Le Comité international de la Quatrième Internationale a aidé les travailleurs de l’automobile, les enseignants et d’autres travailleurs à former de tels comités dans le monde entier. Aux États-Unis, le Parti de l’égalité socialiste a travaillé avec des enseignants, des travailleurs de l’éducation, des parents, des élèves et des étudiants pour créer un réseau de comités de sécurité des enseignants et éducateurs de la base. Il y a déjà des comités actifs à New York, au Michigan, au Texas, à Los Angeles, à San Diego, au Tennessee et en Pennsylvanie.

Vu les développements prometteurs dans la production et la distribution de vaccins, l’exigence de la classe dirigeante qu’écoles et lieux de travail non essentiels restent ouverts prend un caractère de plus en plus irrationnel et barbare. Il faut s’opposer à cette exigence en demandant un nouveau confinement national et la fermeture de toutes les écoles et entreprises non essentielles, et tous les travailleurs touchés doivent se voir garantir un revenu sûr, un logement, des soins médicaux et une alimentation de qualité.

L’alternative présentée par les politiciens capitalistes, soit ouvrir les écoles, soit laisser les élèves avoir un enseignement à distance inadéquat, est une fausse dichotomie. Chaque enfant peut recevoir un enseignement en ligne de haute qualité, mais cela nécessite une injection massive de ressources et de personnel pour fournir un soutien adéquat à tous les élèves. Chaque élève et chaque enseignant doit disposer de la technologie la plus avancée et de l’internet à haut débit.

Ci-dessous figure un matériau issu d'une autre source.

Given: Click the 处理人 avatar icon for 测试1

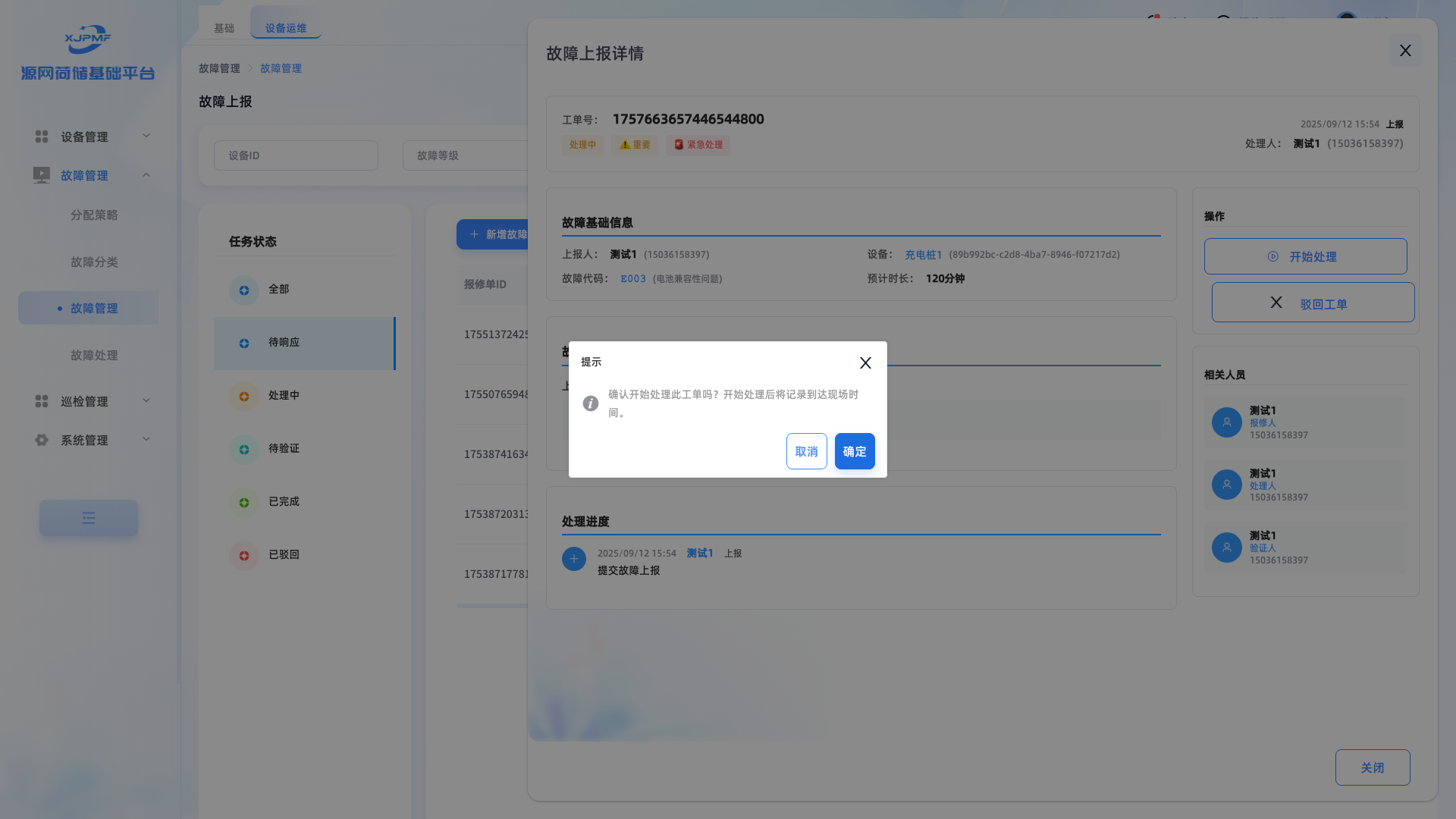Looking at the screenshot, I should coord(1226,485).
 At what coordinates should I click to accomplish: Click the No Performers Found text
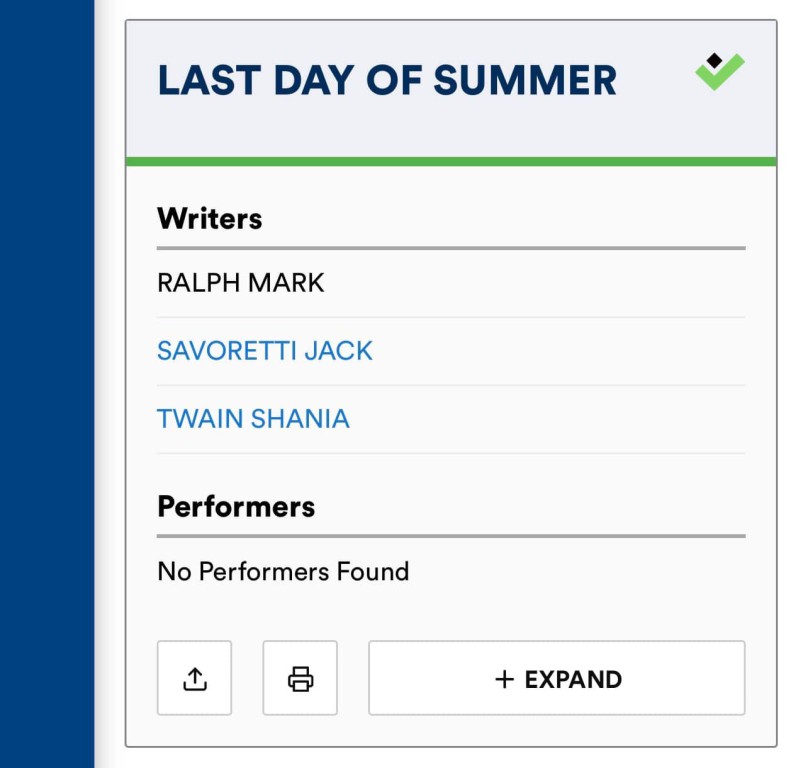pos(283,572)
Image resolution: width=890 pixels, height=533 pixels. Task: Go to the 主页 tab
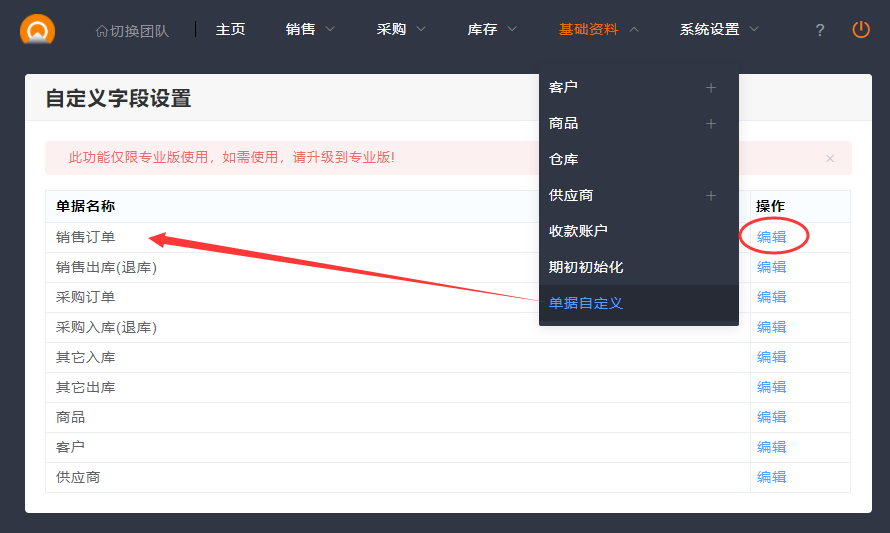[x=230, y=29]
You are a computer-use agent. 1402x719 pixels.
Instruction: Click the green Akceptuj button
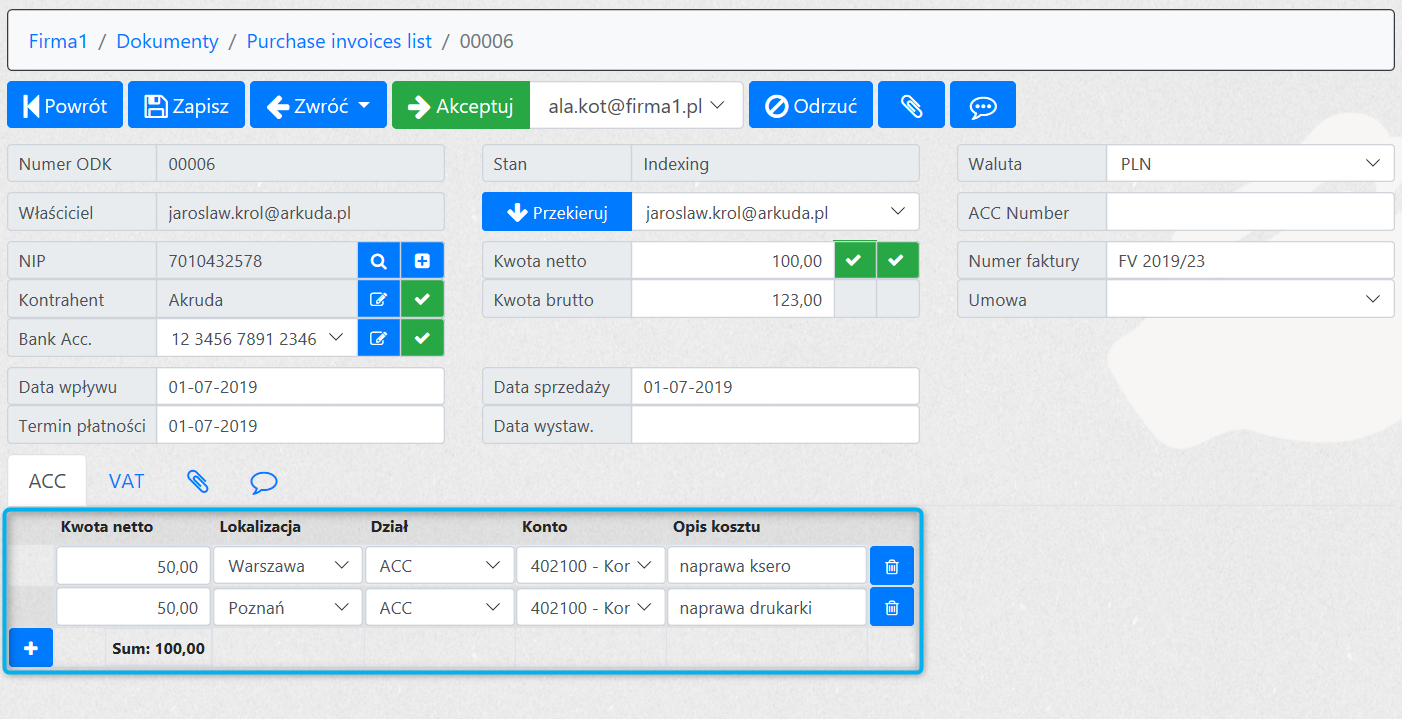click(x=461, y=106)
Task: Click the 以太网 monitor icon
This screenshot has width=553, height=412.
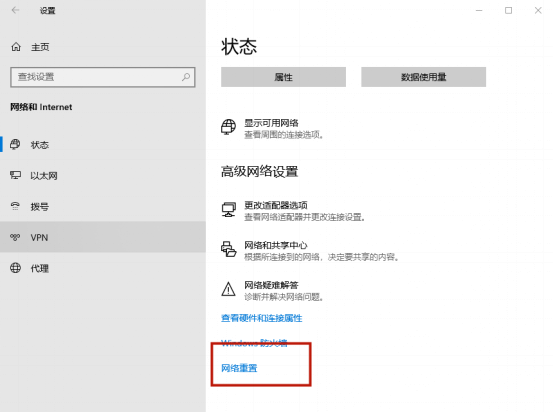Action: pos(15,175)
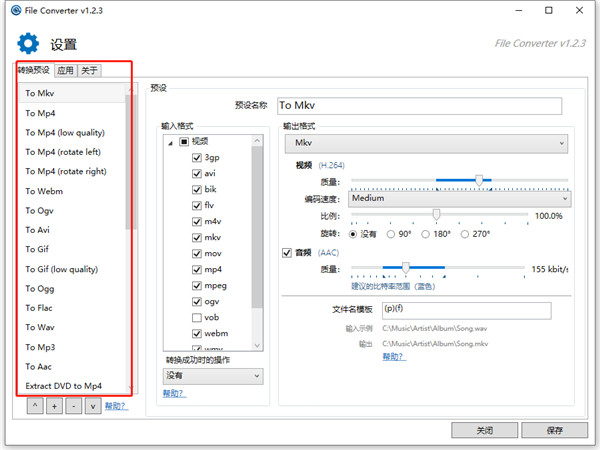
Task: Move preset up with the ^ button
Action: pos(35,406)
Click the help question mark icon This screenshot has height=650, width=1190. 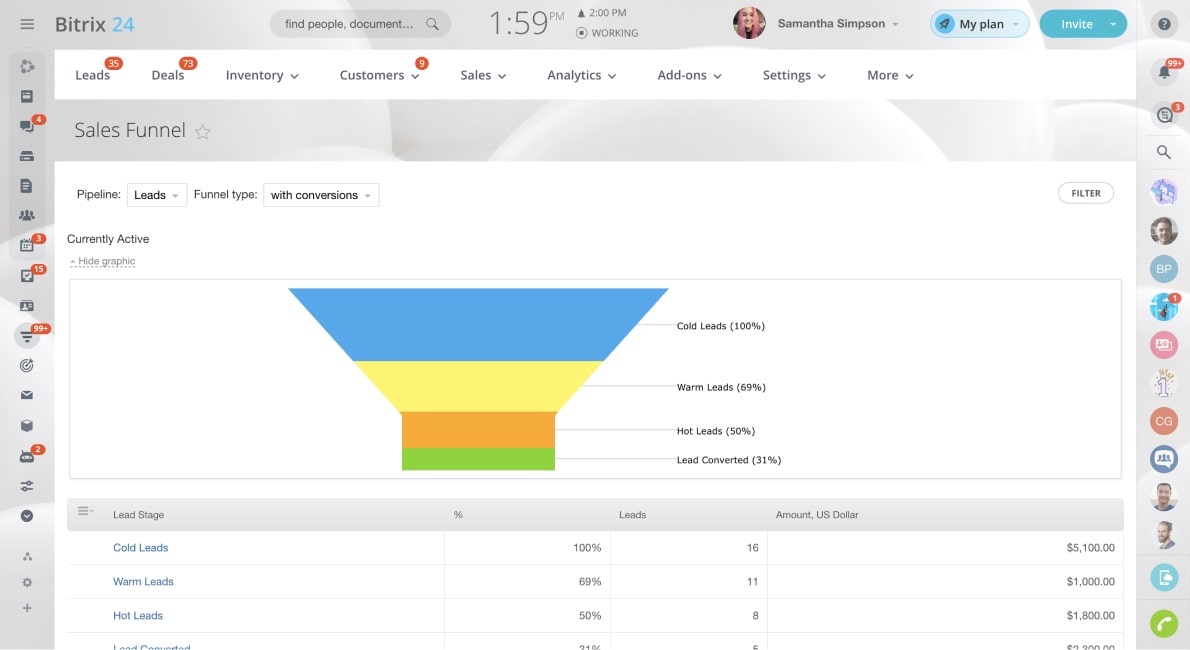[1163, 24]
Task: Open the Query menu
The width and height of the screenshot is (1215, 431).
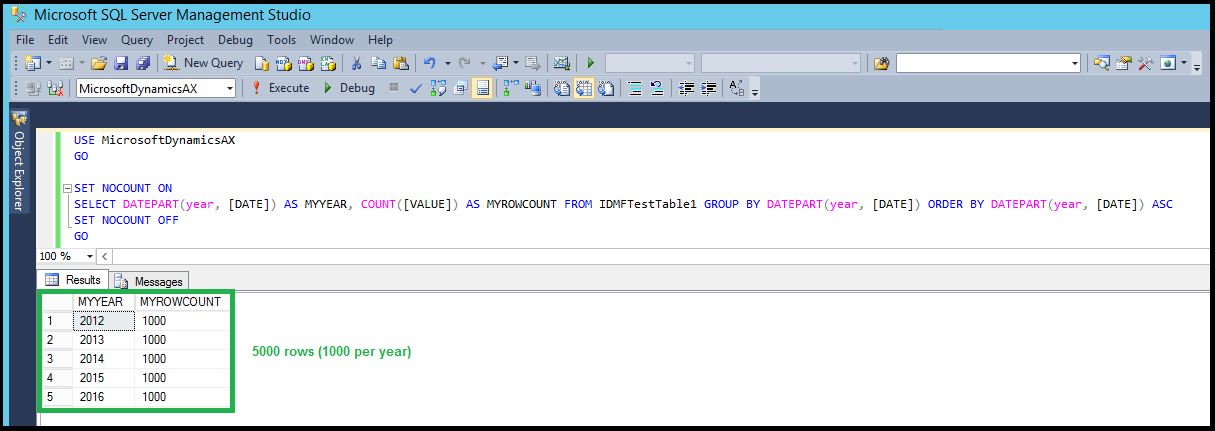Action: click(x=137, y=40)
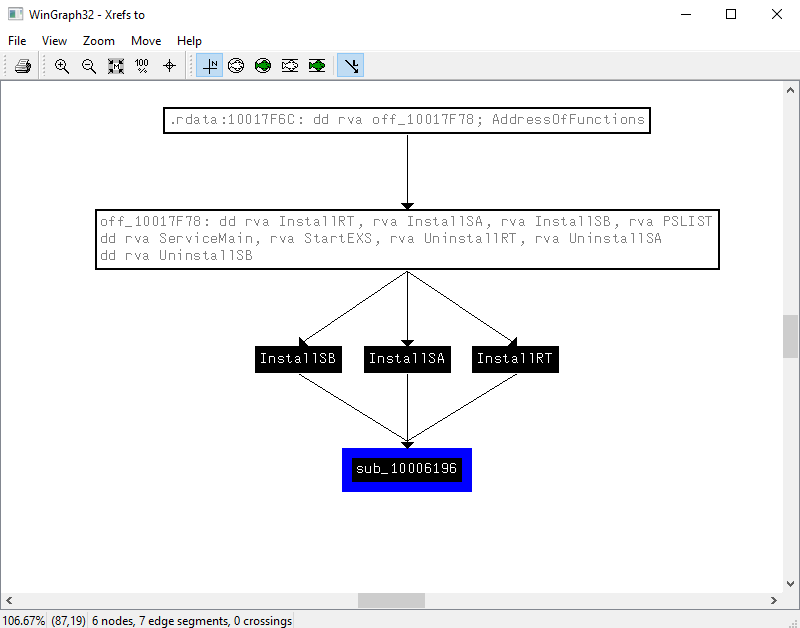Click the Fit window (M) icon
The height and width of the screenshot is (628, 800).
(116, 66)
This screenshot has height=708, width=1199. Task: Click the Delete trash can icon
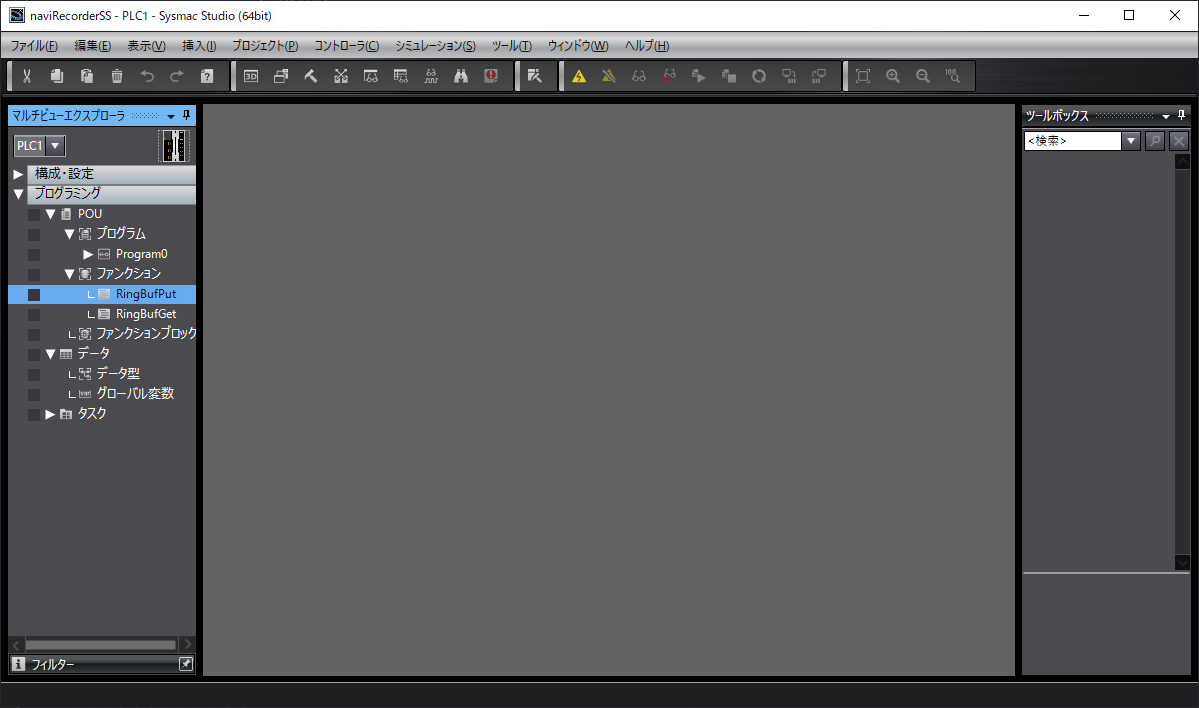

Ces revendications ne peuvent être satisfaites que par l’expropriation des vastes richesses accumulées par l’oligarchie financière. Collectivement, les 614 milliardaires américains ont amassé plus de 931 milliards de dollars uniquement depuis le début de la pandémie, en plus des milliers de milliards accumulés au cours des dernières décennies.

Les intérêts objectifs de la classe ouvrière, qui coïncident avec les principes de la science médicale et de la santé publique, sont diamétralement opposés à ceux de la classe dominante. Ces intérêts inconciliables vont contraindre des masses d’enseignants, de travailleurs de l’automobile, de la logistique, d’emballeurs de viande et de travailleurs agricoles, comme tous les secteurs de la classe ouvrière, à entrer en lutte dans la période à venir.

Par-dessus tout, la lutte pour fermer les écoles et arrêter la propagation de la pandémie implique une lutte politique contre l’ensemble du système capitaliste. Une direction révolutionnaire doit être mise en place pour guider ces luttes à venir, et nous invitons tous ceux qui reconnaissent cette nécessité à prendre la décision de rejoindre le Parti de l’égalité socialiste dès aujourd’hui.